Short History of World War II - James L. Stokesbury [150]
On the other hand, in some respects the raid was remarkable, even though it did fall short of predictions. More damage was done to Cologne in that one night than had been done there so far in the war. The British had hit Cologne more than a hundred times already, without accomplishing as much as they now had done in one big attack. The “big raid” was definitely the way to go; the real problem now would be to sustain the effort. And on that score, the raid was an unqualified success; one of the first communications Harris received after the raid was a congratulatory message from Churchill. It was immediately obvious that Bomber Command had scored a great plus with both the British public and the government. Whatever the R. A. F. did or did not achieve in the skies over Germany, they had certainly improved the situation in the rear areas.
Constrained to produce an encore, the bombers went back to hit targets in the Ruhr Valley, Germany’s great industrial complex. Subsequent raids were not as productive as the one on Cologne, though; the British simply could not keep up the pace with the men and matériel then available, and the Germans rebounded more rapidly than anyone had expected they would. An inescapable difficulty was that the German economy contained a great deal of surplus fat, and the Germans could suffer a large amount of damage before it began to hurt them, or to decrease their capacity for waging war.
In fact, German production capacity never did fall off as a result of the bombing offensive. After Albert Speer took over as Minister of Production, German factories increased their output substantially. In spite of Allied bombing and the necessity to decentralize, production figures in key industries kept going up right to the very last stages of the war. What really killed the German war machine was not loss of production, but the inability of production to accelerate as rapidly as the demands of war entailed. Even though the Germans kept improving their output, their combat wastage and loss ratio increased even faster, and it was this factor, rather than production stoppages or breakdowns, that finally made the well run dry.

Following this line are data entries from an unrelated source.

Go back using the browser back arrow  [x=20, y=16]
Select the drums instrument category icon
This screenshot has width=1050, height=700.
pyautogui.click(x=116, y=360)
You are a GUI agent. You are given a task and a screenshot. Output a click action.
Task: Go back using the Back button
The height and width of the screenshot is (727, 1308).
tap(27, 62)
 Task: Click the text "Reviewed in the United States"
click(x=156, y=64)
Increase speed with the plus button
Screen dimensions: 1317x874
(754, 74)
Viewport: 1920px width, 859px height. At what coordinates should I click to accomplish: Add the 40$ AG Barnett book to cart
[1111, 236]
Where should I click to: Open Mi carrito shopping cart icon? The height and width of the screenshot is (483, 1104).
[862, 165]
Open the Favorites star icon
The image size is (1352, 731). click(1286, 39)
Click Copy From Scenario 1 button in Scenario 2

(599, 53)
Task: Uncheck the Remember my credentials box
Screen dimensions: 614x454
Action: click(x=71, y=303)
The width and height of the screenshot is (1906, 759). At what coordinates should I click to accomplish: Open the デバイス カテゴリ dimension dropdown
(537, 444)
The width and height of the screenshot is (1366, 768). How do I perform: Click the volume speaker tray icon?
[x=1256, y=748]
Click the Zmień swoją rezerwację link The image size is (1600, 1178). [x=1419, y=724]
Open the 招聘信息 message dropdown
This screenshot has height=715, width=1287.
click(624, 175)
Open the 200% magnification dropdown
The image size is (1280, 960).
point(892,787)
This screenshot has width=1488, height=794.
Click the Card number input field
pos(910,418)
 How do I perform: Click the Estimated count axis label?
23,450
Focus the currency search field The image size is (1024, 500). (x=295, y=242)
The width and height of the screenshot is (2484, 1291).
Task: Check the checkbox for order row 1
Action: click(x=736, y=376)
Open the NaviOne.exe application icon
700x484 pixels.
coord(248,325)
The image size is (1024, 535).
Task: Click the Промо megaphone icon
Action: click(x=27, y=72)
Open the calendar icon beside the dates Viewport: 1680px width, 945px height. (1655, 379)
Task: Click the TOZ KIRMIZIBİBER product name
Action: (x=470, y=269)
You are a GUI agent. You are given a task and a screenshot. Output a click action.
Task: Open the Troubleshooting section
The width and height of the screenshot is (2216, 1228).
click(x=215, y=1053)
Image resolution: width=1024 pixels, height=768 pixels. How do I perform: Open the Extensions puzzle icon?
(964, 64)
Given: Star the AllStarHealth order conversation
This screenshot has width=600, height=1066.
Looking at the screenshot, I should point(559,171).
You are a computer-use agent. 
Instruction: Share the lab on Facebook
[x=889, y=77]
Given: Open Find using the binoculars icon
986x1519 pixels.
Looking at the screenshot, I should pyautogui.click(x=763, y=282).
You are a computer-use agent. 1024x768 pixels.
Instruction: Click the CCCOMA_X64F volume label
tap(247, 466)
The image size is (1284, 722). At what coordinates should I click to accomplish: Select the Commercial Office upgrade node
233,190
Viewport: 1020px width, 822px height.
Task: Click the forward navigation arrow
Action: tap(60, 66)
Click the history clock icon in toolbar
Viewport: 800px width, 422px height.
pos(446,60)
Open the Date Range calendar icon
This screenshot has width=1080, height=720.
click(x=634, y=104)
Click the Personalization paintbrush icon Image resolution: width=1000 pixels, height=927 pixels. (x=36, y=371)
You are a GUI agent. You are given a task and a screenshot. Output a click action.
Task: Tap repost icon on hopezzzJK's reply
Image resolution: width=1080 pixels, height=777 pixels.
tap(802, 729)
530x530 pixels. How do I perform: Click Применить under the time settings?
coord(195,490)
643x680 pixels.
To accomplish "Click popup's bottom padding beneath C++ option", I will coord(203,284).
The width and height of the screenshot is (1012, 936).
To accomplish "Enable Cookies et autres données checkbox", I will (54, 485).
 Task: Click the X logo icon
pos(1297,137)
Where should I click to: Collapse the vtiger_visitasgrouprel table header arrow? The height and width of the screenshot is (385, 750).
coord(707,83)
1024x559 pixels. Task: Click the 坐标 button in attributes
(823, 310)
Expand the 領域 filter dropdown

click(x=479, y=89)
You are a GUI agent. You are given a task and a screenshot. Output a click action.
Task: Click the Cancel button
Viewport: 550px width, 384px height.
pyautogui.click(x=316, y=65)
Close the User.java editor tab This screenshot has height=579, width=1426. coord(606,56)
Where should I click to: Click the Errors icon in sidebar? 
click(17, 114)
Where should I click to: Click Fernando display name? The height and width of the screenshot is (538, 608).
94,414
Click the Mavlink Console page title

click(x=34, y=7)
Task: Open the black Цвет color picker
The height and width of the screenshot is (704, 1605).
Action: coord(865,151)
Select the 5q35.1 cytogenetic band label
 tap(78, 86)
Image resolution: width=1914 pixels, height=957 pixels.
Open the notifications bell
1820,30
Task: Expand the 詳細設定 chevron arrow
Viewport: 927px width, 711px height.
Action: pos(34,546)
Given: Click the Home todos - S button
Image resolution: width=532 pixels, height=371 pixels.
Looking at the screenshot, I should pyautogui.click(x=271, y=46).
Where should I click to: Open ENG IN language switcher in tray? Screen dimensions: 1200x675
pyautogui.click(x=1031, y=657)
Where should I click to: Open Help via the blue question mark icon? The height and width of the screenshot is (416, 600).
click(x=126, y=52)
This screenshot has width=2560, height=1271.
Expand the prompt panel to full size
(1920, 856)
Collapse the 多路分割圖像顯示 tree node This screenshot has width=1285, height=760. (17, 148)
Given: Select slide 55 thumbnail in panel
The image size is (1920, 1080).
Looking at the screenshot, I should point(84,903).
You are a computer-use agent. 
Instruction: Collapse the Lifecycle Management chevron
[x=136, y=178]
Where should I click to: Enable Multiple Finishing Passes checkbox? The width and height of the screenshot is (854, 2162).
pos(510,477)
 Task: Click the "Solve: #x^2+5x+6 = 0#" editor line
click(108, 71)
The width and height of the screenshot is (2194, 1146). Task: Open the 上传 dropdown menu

An important part of that wastage, of course, came from the bombing campaign and the need to combat it. By mid-1942 the British were still at it. Their techniques were constantly refined; they had now acknowledged the need for saturation bombing. It was not enough to hit a target once, then do it again in two or three months. You had to hit, hit again, and hit yet again. Bomber Command’s vision was of night skies raining devastation on every German city every night. It was still, given the limits of their aircraft, easier to hit western than eastern Germany, but fortunately for them, the heaviest industry was in the west; in the Rhineland, the Ruhr Valley, and the Saar Basin. They concentrated their efforts on Cologne, Dusseldorf, Essen, Dortmund. They also bombed the ports from which material was shipped eastward to Russia; Hamburg, Bremen, and Lubeck. They hit Berlin every time they could, just to show the Germans it could be done. As head of the Luftwaffe, Hermann Goering had once boasted, “No Allied plane will ever fly over the Reich!” Now British aircrews stenciled his words on the noses of their bombers and next to them tallied up the number of their missions over Germany.